◆ **ASSIGNMENT**: Restate all entries exactly.

[Stored data]
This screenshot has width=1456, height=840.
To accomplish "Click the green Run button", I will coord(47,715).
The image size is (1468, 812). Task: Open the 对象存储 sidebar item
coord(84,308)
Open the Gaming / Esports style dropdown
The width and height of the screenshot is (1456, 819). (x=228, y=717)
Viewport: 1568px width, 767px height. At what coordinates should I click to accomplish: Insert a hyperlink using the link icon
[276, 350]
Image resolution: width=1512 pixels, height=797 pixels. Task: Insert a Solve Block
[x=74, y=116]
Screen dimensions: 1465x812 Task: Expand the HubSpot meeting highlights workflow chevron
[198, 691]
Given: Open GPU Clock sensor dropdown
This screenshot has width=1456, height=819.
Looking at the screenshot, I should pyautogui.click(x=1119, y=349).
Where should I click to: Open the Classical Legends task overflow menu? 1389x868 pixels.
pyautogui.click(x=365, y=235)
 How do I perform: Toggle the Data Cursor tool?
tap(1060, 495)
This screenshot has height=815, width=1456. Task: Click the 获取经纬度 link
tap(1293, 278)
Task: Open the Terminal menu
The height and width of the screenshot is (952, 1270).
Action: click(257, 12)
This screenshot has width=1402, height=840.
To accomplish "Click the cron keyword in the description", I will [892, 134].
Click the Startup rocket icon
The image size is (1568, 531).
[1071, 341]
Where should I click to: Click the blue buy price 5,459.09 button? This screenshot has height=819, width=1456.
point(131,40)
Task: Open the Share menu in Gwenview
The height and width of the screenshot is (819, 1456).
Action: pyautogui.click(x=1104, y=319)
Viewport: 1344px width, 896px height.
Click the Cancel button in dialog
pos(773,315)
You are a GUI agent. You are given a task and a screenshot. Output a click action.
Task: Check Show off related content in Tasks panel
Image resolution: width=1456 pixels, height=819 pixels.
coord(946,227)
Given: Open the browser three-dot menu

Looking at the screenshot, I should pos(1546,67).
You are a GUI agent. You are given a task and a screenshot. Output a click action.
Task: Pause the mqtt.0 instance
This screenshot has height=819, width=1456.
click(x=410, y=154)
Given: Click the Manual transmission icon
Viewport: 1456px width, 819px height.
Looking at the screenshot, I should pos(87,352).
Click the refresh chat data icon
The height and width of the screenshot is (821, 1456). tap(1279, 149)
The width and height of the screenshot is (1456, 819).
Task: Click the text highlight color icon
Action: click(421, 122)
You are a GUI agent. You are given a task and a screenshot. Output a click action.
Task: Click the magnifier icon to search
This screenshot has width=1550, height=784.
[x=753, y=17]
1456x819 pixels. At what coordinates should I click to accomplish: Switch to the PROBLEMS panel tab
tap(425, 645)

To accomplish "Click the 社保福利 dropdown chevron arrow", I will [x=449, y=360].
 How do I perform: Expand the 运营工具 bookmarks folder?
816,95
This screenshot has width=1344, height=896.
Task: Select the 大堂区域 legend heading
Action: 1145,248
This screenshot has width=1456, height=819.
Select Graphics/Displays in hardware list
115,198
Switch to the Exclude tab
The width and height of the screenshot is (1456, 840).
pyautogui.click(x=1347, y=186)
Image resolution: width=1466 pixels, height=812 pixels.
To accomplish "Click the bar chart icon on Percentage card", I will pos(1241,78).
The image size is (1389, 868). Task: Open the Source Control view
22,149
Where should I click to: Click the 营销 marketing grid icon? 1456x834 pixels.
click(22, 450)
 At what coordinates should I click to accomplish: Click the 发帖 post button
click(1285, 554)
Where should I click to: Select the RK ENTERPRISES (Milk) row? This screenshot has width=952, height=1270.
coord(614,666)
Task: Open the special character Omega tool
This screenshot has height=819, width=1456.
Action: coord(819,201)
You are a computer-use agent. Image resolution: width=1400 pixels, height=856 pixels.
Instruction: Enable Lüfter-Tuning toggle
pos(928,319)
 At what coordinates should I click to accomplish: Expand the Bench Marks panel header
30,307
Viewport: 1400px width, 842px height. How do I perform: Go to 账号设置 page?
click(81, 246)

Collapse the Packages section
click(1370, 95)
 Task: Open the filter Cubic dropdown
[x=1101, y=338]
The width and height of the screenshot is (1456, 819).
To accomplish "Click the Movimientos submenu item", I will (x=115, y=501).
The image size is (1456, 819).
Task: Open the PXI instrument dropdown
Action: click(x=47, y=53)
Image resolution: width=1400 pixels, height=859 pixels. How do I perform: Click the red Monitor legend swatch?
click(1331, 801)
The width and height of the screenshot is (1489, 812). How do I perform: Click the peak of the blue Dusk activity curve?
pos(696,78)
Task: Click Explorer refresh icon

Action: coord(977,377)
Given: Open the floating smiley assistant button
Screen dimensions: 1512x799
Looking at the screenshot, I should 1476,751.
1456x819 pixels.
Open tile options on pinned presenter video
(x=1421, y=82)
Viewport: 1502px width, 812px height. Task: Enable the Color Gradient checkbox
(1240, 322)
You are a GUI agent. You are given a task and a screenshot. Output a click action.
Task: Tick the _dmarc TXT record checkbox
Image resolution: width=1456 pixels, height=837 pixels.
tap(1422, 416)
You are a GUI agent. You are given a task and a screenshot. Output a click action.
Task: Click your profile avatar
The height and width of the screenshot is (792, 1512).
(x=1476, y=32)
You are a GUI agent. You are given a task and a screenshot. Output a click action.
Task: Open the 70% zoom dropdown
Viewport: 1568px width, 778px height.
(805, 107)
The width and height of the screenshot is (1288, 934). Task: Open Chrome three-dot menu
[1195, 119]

◆ **TASK ANSWER**:
This screenshot has width=1456, height=840.
To accomplish "Click the green Run button", I will coord(47,715).
The image size is (1468, 812). Task: Open the 对象存储 sidebar item
coord(84,308)
Open the Gaming / Esports style dropdown
The width and height of the screenshot is (1456, 819). (x=228, y=717)
Viewport: 1568px width, 767px height. At what coordinates should I click to accomplish: Insert a hyperlink using the link icon
[276, 350]
Image resolution: width=1512 pixels, height=797 pixels. Task: Insert a Solve Block
[x=74, y=116]
Screen dimensions: 1465x812 Task: Expand the HubSpot meeting highlights workflow chevron
[198, 691]
Given: Open GPU Clock sensor dropdown
This screenshot has width=1456, height=819.
Looking at the screenshot, I should pyautogui.click(x=1119, y=349).
Where should I click to: Open the Classical Legends task overflow menu? 1389x868 pixels.
pyautogui.click(x=365, y=235)
 How do I perform: Toggle the Data Cursor tool?
tap(1060, 495)
This screenshot has height=815, width=1456. Task: Click the 获取经纬度 link
tap(1293, 278)
Task: Open the Terminal menu
The height and width of the screenshot is (952, 1270).
Action: click(257, 12)
This screenshot has width=1402, height=840.
To accomplish "Click the cron keyword in the description", I will [892, 134].
Click the Startup rocket icon
The image size is (1568, 531).
[1071, 341]
Where should I click to: Click the blue buy price 5,459.09 button? This screenshot has height=819, width=1456.
point(131,40)
Task: Open the Share menu in Gwenview
The height and width of the screenshot is (819, 1456).
Action: pyautogui.click(x=1104, y=319)
Viewport: 1344px width, 896px height.
Click the Cancel button in dialog
pos(773,315)
You are a GUI agent. You are given a task and a screenshot. Output a click action.
Task: Check Show off related content in Tasks panel
Image resolution: width=1456 pixels, height=819 pixels.
coord(946,227)
Given: Open the browser three-dot menu

Looking at the screenshot, I should pos(1546,67).
You are a GUI agent. You are given a task and a screenshot. Output a click action.
Task: Pause the mqtt.0 instance
This screenshot has height=819, width=1456.
click(x=410, y=154)
Given: Click the Manual transmission icon
Viewport: 1456px width, 819px height.
Looking at the screenshot, I should pos(87,352).
Click the refresh chat data icon
The height and width of the screenshot is (821, 1456). tap(1279, 149)
The width and height of the screenshot is (1456, 819).
Task: Click the text highlight color icon
Action: click(421, 122)
You are a GUI agent. You are given a task and a screenshot. Output a click action.
Task: Click the magnifier icon to search
This screenshot has width=1550, height=784.
[x=753, y=17]
1456x819 pixels. At what coordinates should I click to accomplish: Switch to the PROBLEMS panel tab
tap(425, 645)

To accomplish "Click the 社保福利 dropdown chevron arrow", I will [x=449, y=360].
 How do I perform: Expand the 运营工具 bookmarks folder?
816,95
This screenshot has width=1344, height=896.
Task: Select the 大堂区域 legend heading
Action: 1145,248
This screenshot has width=1456, height=819.
Select Graphics/Displays in hardware list
115,198
Switch to the Exclude tab
The width and height of the screenshot is (1456, 840).
pyautogui.click(x=1347, y=186)
Image resolution: width=1466 pixels, height=812 pixels.
To accomplish "Click the bar chart icon on Percentage card", I will pos(1241,78).
The image size is (1389, 868). Task: Open the Source Control view
22,149
Where should I click to: Click the 营销 marketing grid icon? 1456x834 pixels.
click(22, 450)
 At what coordinates should I click to accomplish: Click the 发帖 post button
click(1285, 554)
Where should I click to: Select the RK ENTERPRISES (Milk) row? This screenshot has width=952, height=1270.
coord(614,666)
Task: Open the special character Omega tool
This screenshot has height=819, width=1456.
Action: coord(819,201)
You are a computer-use agent. Image resolution: width=1400 pixels, height=856 pixels.
Instruction: Enable Lüfter-Tuning toggle
pos(928,319)
 At what coordinates should I click to accomplish: Expand the Bench Marks panel header
30,307
Viewport: 1400px width, 842px height. How do I perform: Go to 账号设置 page?
click(81, 246)

Collapse the Packages section
click(1370, 95)
 Task: Open the filter Cubic dropdown
[x=1101, y=338]
The width and height of the screenshot is (1456, 819).
To accomplish "Click the Movimientos submenu item", I will (x=115, y=501).
The image size is (1456, 819).
Task: Open the PXI instrument dropdown
Action: click(x=47, y=53)
Image resolution: width=1400 pixels, height=859 pixels. How do I perform: Click the red Monitor legend swatch?
click(1331, 801)
The width and height of the screenshot is (1489, 812). How do I perform: Click the peak of the blue Dusk activity curve?
pos(696,78)
Task: Click Explorer refresh icon

Action: coord(977,377)
Given: Open the floating smiley assistant button
Screen dimensions: 1512x799
Looking at the screenshot, I should 1476,751.
1456x819 pixels.
Open tile options on pinned presenter video
(x=1421, y=82)
Viewport: 1502px width, 812px height. Task: Enable the Color Gradient checkbox
(1240, 322)
You are a GUI agent. You are given a task and a screenshot. Output a click action.
Task: Tick the _dmarc TXT record checkbox
Image resolution: width=1456 pixels, height=837 pixels.
tap(1422, 416)
You are a GUI agent. You are given a task and a screenshot. Output a click action.
Task: Click your profile avatar
The height and width of the screenshot is (792, 1512).
(x=1476, y=32)
You are a GUI agent. You are given a task and a screenshot. Output a click action.
Task: Open the 70% zoom dropdown
Viewport: 1568px width, 778px height.
(805, 107)
The width and height of the screenshot is (1288, 934). Task: Open Chrome three-dot menu
[1195, 119]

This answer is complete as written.